Skip to main content

Crate samkhya_datafusion

Crate samkhya_datafusion 

Source
Expand description

samkhya-datafusion — DataFusion adapter for samkhya-core.

§Integration model

DataFusion 46.0 has two distinct surfaces that the mainline planner actually consults for cardinality:

  • ExecutionPlan::statistics() on each node of the physical plan. FilterExec, ProjectionExec, HashJoinExec etc. propagate from their child’s statistics() upward, so corrections placed at the leaf scan level reach the top of the plan.
  • TableProvider::statistics() is not consulted by the mainline physical planner: it is reserved for downstream forks / custom optimizer rules. We still implement it for completeness, but we do not rely on it as the injection path.

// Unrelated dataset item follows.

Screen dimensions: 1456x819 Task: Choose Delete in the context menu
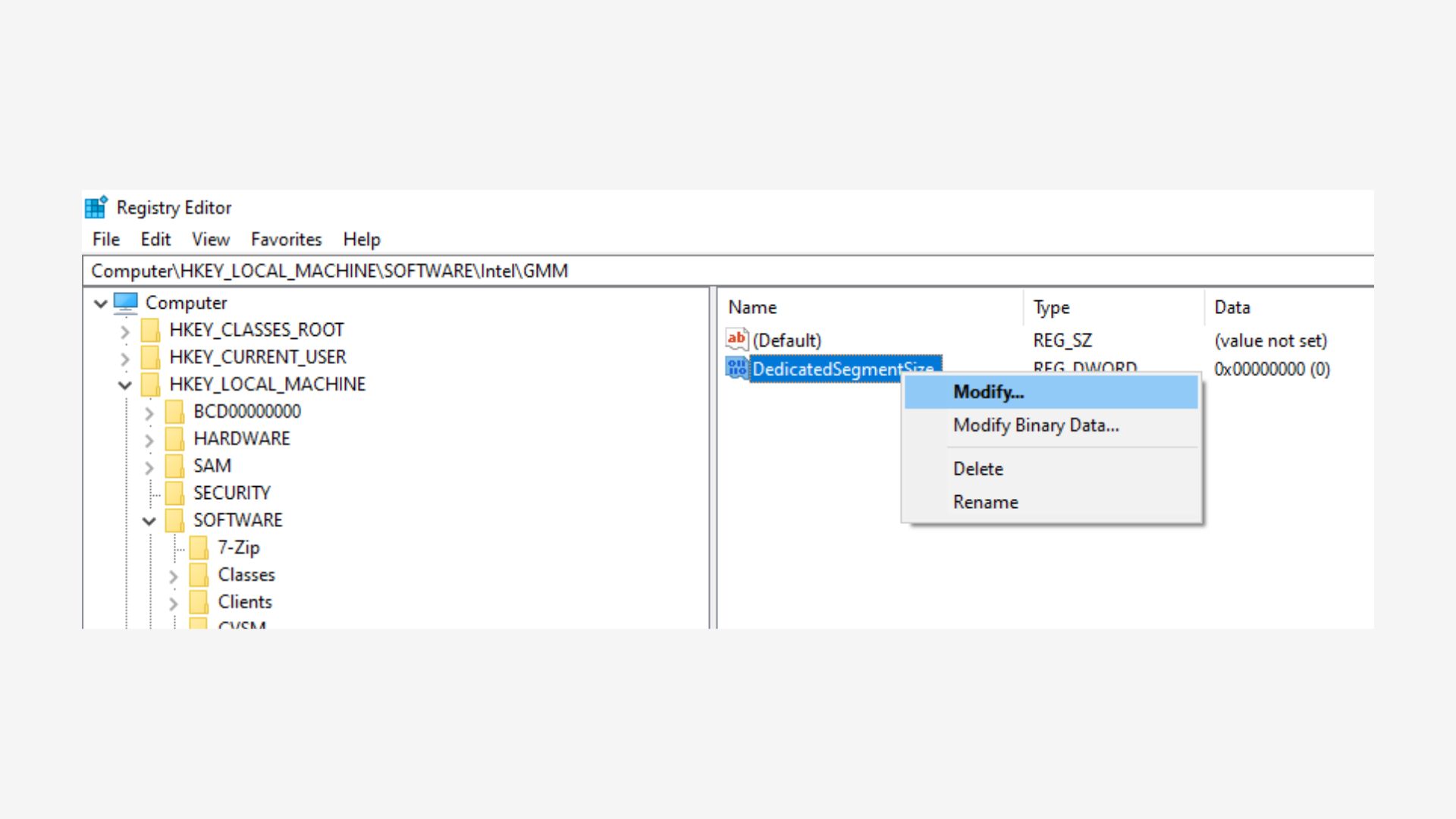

samkhya therefore wires corrections in at three layers, which together form the integration model:

  1. SamkhyaTableProvider — a TableProvider wrapper that delegates every method to an inner provider but overrides statistics() with samkhya-corrected ColumnStatistics, and — critically — overrides scan() to return a physical SamkhyaStatsExec wrapping the inner provider’s exec. The exec wrapper is what makes physical.statistics()?.num_rows reflect samkhya’s corrections, because the mainline planner uses the exec’s stats, not the table provider’s.
  2. SamkhyaStatsExec — a passthrough ExecutionPlan that overrides statistics() to return a preset Statistics, delegating every other method to the inner exec. This is the physical-layer hook the planner actually consults.
  3. SamkhyaOptimizerRule — implements both OptimizerRule (logical, observe-only) and PhysicalOptimizerRule (physical, validates the wrappers are in place and surfaces a diagnostic count of SamkhyaStatsExec leaves seen). Registration of the rule is the explicit integration ceremony — operators audit the SessionState::physical_optimizers() slice to confirm samkhya is wired in.
use std::sync::Arc;
use datafusion::execution::session_state::SessionStateBuilder;
use datafusion::execution::context::SessionContext;
use datafusion::prelude::SessionConfig;
use samkhya_datafusion::{SamkhyaOptimizerRule, SamkhyaTableProvider};
use samkhya_core::stats::ColumnStats;

let rule = Arc::new(SamkhyaOptimizerRule::new());
let state = SessionStateBuilder::new()
    .with_config(SessionConfig::new())
    .with_default_features()
    .with_optimizer_rule(rule.clone())
    .with_physical_optimizer_rule(rule.clone())
    .build();
let ctx = SessionContext::new_with_state(state);

let wrapped = SamkhyaTableProvider::new(inner_provider)
    .with_column_stats(0, ColumnStats::new().with_row_count(1_000_000));
ctx.register_table("t", Arc::new(wrapped))?;

All values translated into DataFusion’s Precision<T> are marked Precision::Inexact — samkhya’s corrections are feedback-driven, clamped by the LpBound pessimistic ceiling, and never exact catalog counts. This is the conservative posture the safety envelope requires.

§Compatibility

Compiled and tested against DataFusion 46.0.1 (released March 2025). Version 46 is the first release with a stable OptimizerRule trait surface (name, apply_order, supports_rewrite, rewrite), the PhysicalOptimizerRule trait, and the Precision<T> / ColumnStatistics / Statistics types we depend on for cardinality correction. Newer versions should also work, with any signature drift caught by the wrap_provider integration test and the stats_propagation_demo example binary.

Re-exports§

pub use optimizer_rule::SamkhyaOptimizerRule;
pub use physical_plan::SamkhyaStatsExec;
pub use stats_provider::to_datafusion_column_statistics;
pub use table_provider::SamkhyaTableProvider;

Modules§

optimizer_rule
SamkhyaOptimizerRule — DataFusion integration point for samkhya’s cardinality corrections.
physical_plan
SamkhyaStatsExec — the ExecutionPlan-layer wrapper that actually flows samkhya-corrected statistics into DataFusion 46’s physical plan.
stats_provider
Conversion from samkhya_core::stats::ColumnStats to DataFusion’s ColumnStatistics.
table_provider
SamkhyaTableProvider — the primary integration point for injecting samkhya-corrected column statistics into DataFusion’s query planning.